Does anybody know if the maps $G \to Free(\emptyset), G\to Free(\bullet)$ where $Free(-)$ denotes the free *-autonomous poset (or the free *-autonomous posets with meets, joins) and $G$ is a *-autonomous poset (possibly with meets and joints) have been described somewhere?

Additionally one could ask the same questions for: monoidal closed posets, possibly with meet and joins (i.e. intuitionistic multiplicative-additive linear logic) and linear distributive posets.

Valeria de Paiva (May 06 2023 at 19:12):

Hi Alexander,

I suppose the analog for Boolean algebras and Heyting algebras here would be *-autonomous posets, probably with products and coproducts (i.e. joins and meets) + distributivity laws relating tensor and plus ⊗,⊕⊗,⊕ and similarly for par and with.

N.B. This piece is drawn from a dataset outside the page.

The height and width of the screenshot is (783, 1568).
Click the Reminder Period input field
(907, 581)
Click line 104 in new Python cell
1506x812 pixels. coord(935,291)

the algebraic models of Linear Logic had lots of discussion in the 90s. I am particularly fond of what I call "lineales" which are just the symmetric monoidal closed posets. no involution, as I wanted to discuss Full Intuitionistic Linear Logic, which has tensor, par, product and coproduct (as you described them), but a non-involutive negation, just like Intuitionistic Logic, so negated A is the same as A linear implication into \bot . You can read about it in Lineales: Algebras and Categories in the Semantics of Linear Logic, In “Words, Proofs and Diagrams", CSLI Publications, Stanford 2002. Troelstra had his algebras in his book, and many other people played with different notions. I also worked with Andrea Schalk on Poset-valued sets or how to build models for linear logics, where we describe answers to similar questions to yours, but not exactly what you ask.

Alexander Gietelink Oldenziel (May 15 2023 at 15:14):

Thank you Valeria, I will take a look!